— Непременно, — пообещал Иннокентий Павлович, — само собою. — И вдруг как раскаленной иглой прожгло мозг: так, может быть, в ней-то он и найдет пусть и не разгадку тайны, с которой столкнулся лоб в лоб в старинном доме на Покровке, так хоть намек на нее? И не удержался, проговорился: — Выходит дело, вхожу я, скажем, в тот же особняк, в котором, по вашим словам, вы недавно еще сами жили, и все его обитатели за двести с лишним лет, сколько он стоит, окажутся живыми и не удивятся моему визиту? — Взял себя в руки, устыдившись этой своей нелепейшей мысли. — Это я так, к слову… А почему, вы говорите, эта его идея — чисто русская, национальная?
— А потому, — с внезапной печалью отозвался Сухарев, — что недосягаема, невоплотима… Как мечта о Царстве Божьем на земле, в земной нашей юдоли, или о Граде Китеже, или же как та же слепая вера в брутальный всеобщий коммунизм… Недостижимость, недосягаемость, материальная невозможность осуществления на деле всех идей, потрясавших нашу историю из века в век, — это особое, присущее только русскому человеку свойство души.
— Недостижима — зачем же она? Идея, не ставшая чем-то материальным, осязаемым, — в чем смысл?!
— Чтоб душа жива была! — решительно отрезал Сухарев.
— А вы-то сами в нее верите? — спросил в упор Иннокентий Павлович, полагая, что тем загнал мыслителя в угол.
— Я вам отвечу не своими словами, а из святых отцов, хоть и католических: «Верую, потому что нелепо», лучше, точнее и всеобъемлюще не скажешь. И вдумываться в это — безнадежное дело. Верить или не верить, это вовсе не то что поверять истину сиротской нашей мыслью. Впрочем, — прибавил он не сразу, — есть, пожалуй, и еще одна, вторая…
— И какова же вторая? — уже безо всякого живого интереса спросил Иннокентий Павлович.
— А вторая, — без запинки отозвался Сухарев, — являет собою полнейшую противоположность первой. Потому хотя бы, что она вполне осуществима на деле, более того, на ней вот уже второе тысячелетие зиждется, можно сказать, вся история, да что там история — судьба нашего богоспасаемого отечества. Ее первым выразил — правда, в ироническом, даже, пожалуй, анекдотическом изложении, как это всегда у него: смех сквозь невидимые миру слезы, — величайший из наших национальных гениев. Я имею в виду конечно же Николая Васильевича Гоголя. И имя ей — чтобы упростить проблему — унтер-офицерская вдова.
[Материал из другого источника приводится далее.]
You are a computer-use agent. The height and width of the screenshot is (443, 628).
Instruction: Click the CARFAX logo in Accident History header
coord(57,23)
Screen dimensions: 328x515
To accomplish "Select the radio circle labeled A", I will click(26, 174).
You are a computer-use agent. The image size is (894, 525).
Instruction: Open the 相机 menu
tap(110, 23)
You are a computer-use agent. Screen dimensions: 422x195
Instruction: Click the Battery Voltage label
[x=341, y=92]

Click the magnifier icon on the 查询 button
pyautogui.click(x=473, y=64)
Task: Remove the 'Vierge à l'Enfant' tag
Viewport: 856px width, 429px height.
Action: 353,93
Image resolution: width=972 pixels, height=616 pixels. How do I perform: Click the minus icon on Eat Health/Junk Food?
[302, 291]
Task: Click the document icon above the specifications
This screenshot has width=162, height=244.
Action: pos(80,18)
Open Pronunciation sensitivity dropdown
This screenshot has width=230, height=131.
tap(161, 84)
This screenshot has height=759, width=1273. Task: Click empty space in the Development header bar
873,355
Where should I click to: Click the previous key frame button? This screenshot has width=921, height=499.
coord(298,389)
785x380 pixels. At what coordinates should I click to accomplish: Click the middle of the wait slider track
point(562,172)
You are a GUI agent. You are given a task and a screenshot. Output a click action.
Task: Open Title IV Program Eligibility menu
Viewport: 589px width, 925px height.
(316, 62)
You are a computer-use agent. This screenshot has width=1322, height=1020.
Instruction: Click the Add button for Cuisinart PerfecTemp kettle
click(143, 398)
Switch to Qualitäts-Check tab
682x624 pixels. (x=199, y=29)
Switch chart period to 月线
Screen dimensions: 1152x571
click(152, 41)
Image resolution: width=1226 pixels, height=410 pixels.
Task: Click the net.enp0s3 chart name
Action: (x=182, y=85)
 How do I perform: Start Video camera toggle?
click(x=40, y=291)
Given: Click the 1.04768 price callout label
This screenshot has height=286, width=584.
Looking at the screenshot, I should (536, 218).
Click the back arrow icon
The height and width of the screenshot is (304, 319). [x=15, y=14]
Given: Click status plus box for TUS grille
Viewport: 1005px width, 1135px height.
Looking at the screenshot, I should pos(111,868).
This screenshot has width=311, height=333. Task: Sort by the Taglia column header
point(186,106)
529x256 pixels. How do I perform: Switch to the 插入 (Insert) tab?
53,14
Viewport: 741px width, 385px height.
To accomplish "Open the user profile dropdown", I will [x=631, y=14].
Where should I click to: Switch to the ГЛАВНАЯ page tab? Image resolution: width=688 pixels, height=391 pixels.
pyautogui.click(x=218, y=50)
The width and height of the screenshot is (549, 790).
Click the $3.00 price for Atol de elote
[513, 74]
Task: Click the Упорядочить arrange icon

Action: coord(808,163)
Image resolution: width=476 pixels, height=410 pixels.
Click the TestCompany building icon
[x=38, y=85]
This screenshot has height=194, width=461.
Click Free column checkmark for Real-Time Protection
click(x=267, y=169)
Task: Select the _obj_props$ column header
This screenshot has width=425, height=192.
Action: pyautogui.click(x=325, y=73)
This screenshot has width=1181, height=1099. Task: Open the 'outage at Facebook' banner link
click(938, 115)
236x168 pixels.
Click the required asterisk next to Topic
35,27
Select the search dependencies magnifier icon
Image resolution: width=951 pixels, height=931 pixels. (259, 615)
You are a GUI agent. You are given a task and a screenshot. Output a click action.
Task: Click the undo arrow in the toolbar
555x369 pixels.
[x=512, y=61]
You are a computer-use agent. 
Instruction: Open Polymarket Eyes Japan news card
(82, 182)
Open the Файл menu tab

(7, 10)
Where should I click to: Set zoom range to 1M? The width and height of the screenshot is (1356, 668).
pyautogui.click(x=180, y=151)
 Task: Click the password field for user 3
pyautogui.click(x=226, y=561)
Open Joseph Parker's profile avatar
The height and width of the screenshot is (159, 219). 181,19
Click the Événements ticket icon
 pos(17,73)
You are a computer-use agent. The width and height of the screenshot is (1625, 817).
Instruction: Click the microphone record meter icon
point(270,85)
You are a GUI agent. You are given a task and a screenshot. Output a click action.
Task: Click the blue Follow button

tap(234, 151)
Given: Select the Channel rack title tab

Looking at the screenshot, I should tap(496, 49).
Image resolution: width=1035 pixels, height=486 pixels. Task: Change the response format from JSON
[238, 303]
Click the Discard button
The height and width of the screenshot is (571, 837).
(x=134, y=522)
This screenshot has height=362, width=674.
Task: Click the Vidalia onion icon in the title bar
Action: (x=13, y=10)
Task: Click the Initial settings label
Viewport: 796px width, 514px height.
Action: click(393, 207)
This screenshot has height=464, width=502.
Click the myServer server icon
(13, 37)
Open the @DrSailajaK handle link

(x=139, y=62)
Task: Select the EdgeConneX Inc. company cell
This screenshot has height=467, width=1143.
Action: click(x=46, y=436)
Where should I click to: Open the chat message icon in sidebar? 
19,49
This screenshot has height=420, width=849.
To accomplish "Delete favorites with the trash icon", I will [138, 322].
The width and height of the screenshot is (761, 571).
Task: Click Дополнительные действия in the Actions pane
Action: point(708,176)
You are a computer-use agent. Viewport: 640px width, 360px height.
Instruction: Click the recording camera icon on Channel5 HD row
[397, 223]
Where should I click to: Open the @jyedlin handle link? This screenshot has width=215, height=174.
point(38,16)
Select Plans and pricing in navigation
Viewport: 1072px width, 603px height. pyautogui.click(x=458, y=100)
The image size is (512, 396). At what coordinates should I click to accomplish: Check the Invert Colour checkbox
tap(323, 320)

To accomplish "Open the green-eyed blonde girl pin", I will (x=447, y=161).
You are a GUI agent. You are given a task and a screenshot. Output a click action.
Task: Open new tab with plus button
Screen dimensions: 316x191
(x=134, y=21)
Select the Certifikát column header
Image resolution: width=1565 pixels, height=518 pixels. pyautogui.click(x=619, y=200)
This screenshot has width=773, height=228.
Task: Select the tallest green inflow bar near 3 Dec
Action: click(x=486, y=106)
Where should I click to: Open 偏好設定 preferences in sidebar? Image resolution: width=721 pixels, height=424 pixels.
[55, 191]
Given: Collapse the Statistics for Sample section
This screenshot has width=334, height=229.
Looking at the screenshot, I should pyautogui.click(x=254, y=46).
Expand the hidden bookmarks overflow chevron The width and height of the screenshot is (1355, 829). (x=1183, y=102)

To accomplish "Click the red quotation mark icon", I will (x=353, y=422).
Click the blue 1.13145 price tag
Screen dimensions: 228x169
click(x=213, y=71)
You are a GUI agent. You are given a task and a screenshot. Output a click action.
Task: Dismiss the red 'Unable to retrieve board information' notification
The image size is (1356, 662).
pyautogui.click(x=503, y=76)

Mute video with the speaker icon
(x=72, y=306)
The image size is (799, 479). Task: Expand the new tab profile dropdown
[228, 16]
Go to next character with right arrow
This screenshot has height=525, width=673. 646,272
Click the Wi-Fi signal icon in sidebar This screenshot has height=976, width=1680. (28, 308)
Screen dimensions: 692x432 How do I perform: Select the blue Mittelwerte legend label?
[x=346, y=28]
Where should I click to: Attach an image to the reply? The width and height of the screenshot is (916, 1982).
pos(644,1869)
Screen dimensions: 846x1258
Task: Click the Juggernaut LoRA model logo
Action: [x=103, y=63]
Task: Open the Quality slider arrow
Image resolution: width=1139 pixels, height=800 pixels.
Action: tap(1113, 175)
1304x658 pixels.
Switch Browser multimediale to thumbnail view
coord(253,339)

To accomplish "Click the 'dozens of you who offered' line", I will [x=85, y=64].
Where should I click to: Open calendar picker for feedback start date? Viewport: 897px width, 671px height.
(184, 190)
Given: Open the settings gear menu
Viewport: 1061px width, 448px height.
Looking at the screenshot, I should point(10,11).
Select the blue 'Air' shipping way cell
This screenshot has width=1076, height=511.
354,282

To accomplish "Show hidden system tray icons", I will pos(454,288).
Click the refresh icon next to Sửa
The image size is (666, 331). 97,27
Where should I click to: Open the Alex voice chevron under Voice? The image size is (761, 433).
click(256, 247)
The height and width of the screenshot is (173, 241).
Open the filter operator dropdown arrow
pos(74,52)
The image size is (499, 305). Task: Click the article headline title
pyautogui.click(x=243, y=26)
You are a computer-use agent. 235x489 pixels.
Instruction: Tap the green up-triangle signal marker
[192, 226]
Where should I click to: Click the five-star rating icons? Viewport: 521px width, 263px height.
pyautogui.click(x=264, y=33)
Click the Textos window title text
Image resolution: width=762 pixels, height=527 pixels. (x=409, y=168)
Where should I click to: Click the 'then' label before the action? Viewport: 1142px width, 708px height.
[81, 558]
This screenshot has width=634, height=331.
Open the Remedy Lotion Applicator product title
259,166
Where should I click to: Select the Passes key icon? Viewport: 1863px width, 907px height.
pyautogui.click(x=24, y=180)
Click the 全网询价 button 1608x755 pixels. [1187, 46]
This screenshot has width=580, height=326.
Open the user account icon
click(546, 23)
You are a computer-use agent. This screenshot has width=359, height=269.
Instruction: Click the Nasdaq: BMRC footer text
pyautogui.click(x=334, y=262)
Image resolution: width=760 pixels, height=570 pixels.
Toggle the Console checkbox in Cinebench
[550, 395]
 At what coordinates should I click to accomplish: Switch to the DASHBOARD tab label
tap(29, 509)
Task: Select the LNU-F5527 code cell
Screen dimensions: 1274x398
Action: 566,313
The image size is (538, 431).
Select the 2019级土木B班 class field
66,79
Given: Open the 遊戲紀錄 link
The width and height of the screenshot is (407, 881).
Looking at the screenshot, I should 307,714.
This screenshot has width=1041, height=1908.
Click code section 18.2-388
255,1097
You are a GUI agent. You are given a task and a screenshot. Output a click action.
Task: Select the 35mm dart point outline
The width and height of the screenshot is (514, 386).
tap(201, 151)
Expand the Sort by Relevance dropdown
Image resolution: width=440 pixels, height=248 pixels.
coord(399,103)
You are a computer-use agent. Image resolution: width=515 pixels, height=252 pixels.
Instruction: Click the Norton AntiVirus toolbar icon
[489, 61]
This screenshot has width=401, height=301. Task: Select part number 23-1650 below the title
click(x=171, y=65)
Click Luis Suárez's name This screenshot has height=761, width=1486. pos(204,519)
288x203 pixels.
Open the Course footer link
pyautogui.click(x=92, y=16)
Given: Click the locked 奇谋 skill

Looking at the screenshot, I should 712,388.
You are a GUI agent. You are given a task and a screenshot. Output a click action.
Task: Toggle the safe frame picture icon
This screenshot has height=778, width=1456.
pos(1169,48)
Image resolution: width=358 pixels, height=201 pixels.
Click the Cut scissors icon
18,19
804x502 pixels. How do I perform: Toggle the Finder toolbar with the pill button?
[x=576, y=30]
— Та самая, что сама себя высекла? — счел необходимым не ударить в грязь лицом Иннокентий Павлович.
— Она-с. Она самая! — с серьезнейшим видом согласился с ним Сухарев. — То-то спокон века и делаем, что сами себя сечем отечественной же лозиной. Это нам уж так на роду написано. Ведь что такое были и Пугачев, и Разин, и бунт за бунтом, один бессмысленнее и беспощаднее другого, не говоря уж о цареубийствах, несть им числа, и Савинков со товарищи, и обе наши бездарнейшие революции, да и третья, нынешняя, тоже, хоть, казалось бы, и бескровная, как не самобичевание в отместку самой себе за вековечную, неистребимую, но и неисполнимую мечту об обетованном именно одной ей, России, блистательном, высшем среди всех прочих племен и народов будущем? И при этом свято верить, что это не она сама себя сечет, а чужестранцы, инородцы, слепой рок или самолично Господь Бог — этим-то как бы объясняется и искупается первородный наш грех.
— В чем же он первородный-то? — перестал что-либо понимать сбитый с толку Иннокентий Павлович.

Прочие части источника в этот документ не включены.